### Page
Re: fd == 0 means AT_FDCWD BPF_OBJ_GET commands

[Date Prev][Date Next][Thread Prev][Thread Next][Date Index][Thread Index]

 



On Do, 18.05.23 21:44, Alexei Starovoitov (alexei.starovoitov@xxxxxxxxx) wrote:

> > The 0/1/2 file descriptors are not at all special. They are a shell
> > pipeline default, nothing more. They are not the argument your think they
> > are, and you should stop trying to make them an argument.
>
> I'm well aware that any file type is allowed to be in FDs 0,1,2 and
> some user space is using it that way, like old inetd:
> https://github.com/guillemj/inetutils/blob/master/src/inetd.c#L428
> That puts the same socket into 0,1,2 before exec-ing new process.
>
> My point that the kernel has to assist user space instead of
> stubbornly sticking to POSIX and saying all FDs are equal.
>
> Most user space developers know that care should be taken with FDs 0,1,2,
> but it's still easy to make a mistake.

If I look at libbpf, which supposedly gets the fd handling right I
can't find any hint it actually moves the fds it gets from open() to
an fd > 2, though?

i.e. the code that invokes open() calls in the libbpf codebase happily
just accepts an fd < 2, including fd == 0, and this is then later
passed back into the kernel in various bpf() syscall invocations,
which should refuse it, no? So what's going on there?

I did find this though:

<snip>
	new_fd = open("/", O_RDONLY | O_CLOEXEC);
	if (new_fd < 0) {
		err = -errno;
		goto err_free_new_name;
	}

	new_fd = dup3(fd, new_fd, O_CLOEXEC);
	if (new_fd < 0) {
		err = -errno;
		goto err_close_new_fd;
	}
</snip>

(This is from libbpf.c, bpf_map__reuse_fd(), i.e. https://github.com/libbpf/libbpf/blob/master/src/libbpf.c)

### What to work on
1. Does each statement below agree with the mailing-list message on fd == 0? Answer yes or no for each, and quote the words of the message that decide it. (a) The old inetd puts the same socket into 0, 1 and 2 before exec-ing a new process. (b) The writer found a hint that libbpf moves the fds it gets from open() to an fd > 2. (c) The snipped code comes from bpf_map__reuse_fd() in libbpf.c.
2. Can you print the part of the mailing-list message on fd == 0 that opens with the words containing "[Date Prev][Date Next][Thread" and closes with "them an argument."?

### Data provided
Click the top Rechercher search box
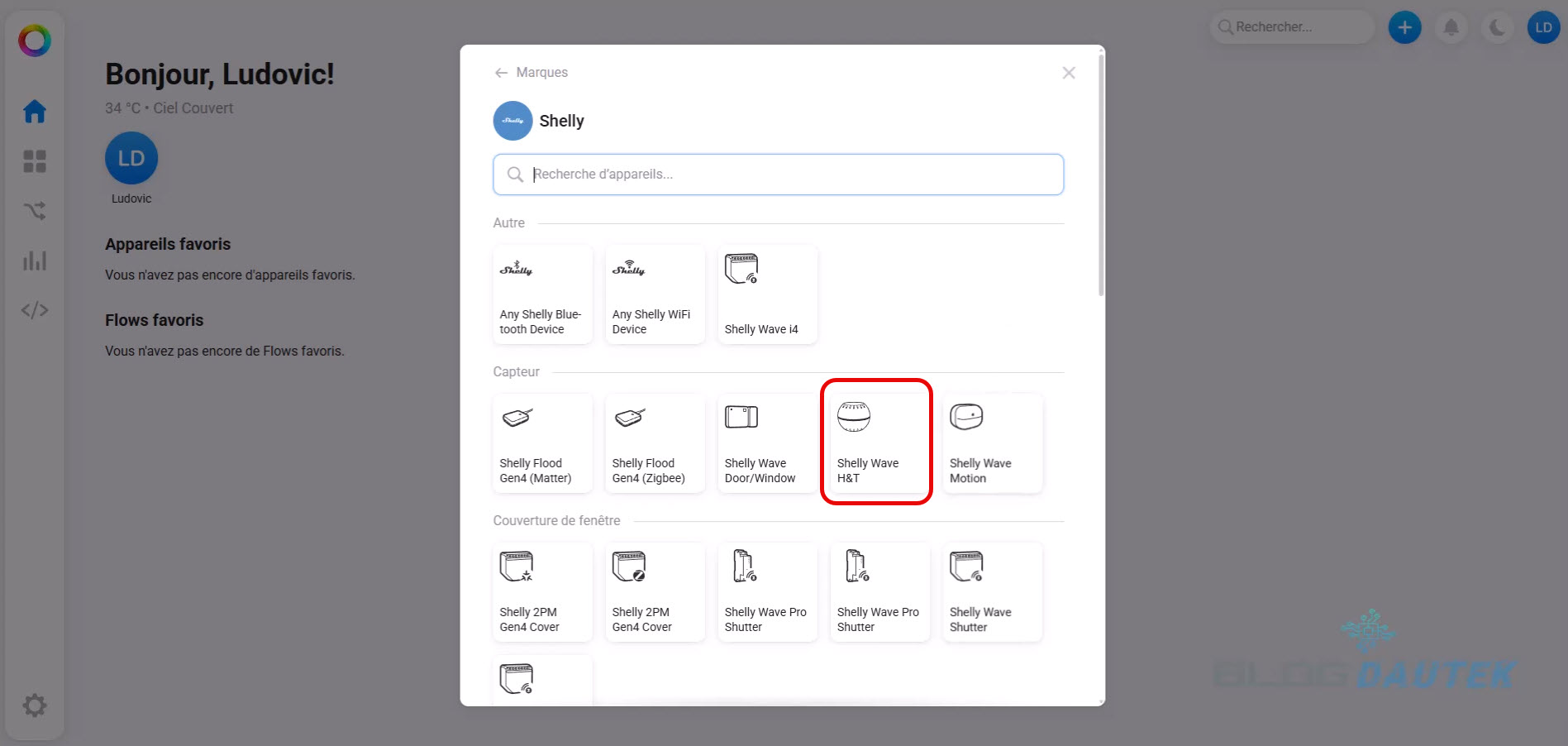 pos(1292,27)
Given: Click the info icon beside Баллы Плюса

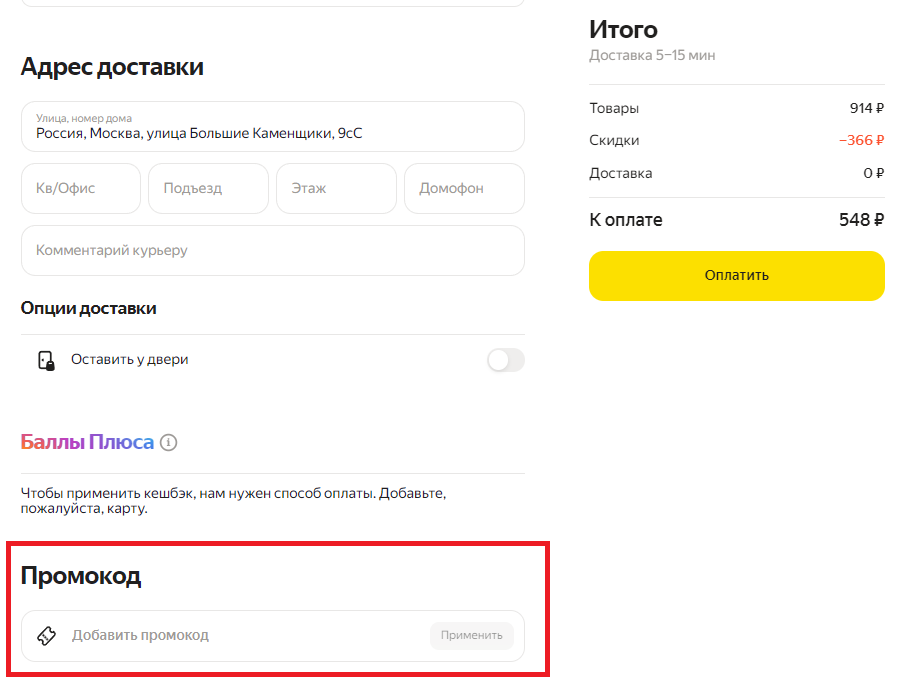Looking at the screenshot, I should point(169,442).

### Responses to the tasks
1.
(a) Yes: "That puts the same socket into 0,1,2 before exec-ing new process."
(b) No: "I can't find any hint it actually moves the fds it gets from open() to an fd > 2"
(c) Yes: "This is from libbpf.c, bpf_map__reuse_fd()"

2.
[Date Prev][Date Next][Thread Prev][Thread Next][Date Index][Thread Index]

 



On Do, 18.05.23 21:44, Alexei Starovoitov (alexei.starovoitov@xxxxxxxxx) wrote:

> > The 0/1/2 file descriptors are not at all special. They are a shell
> > pipeline default, nothing more. They are not the argument your think they
> > are, and you should stop trying to make them an argument.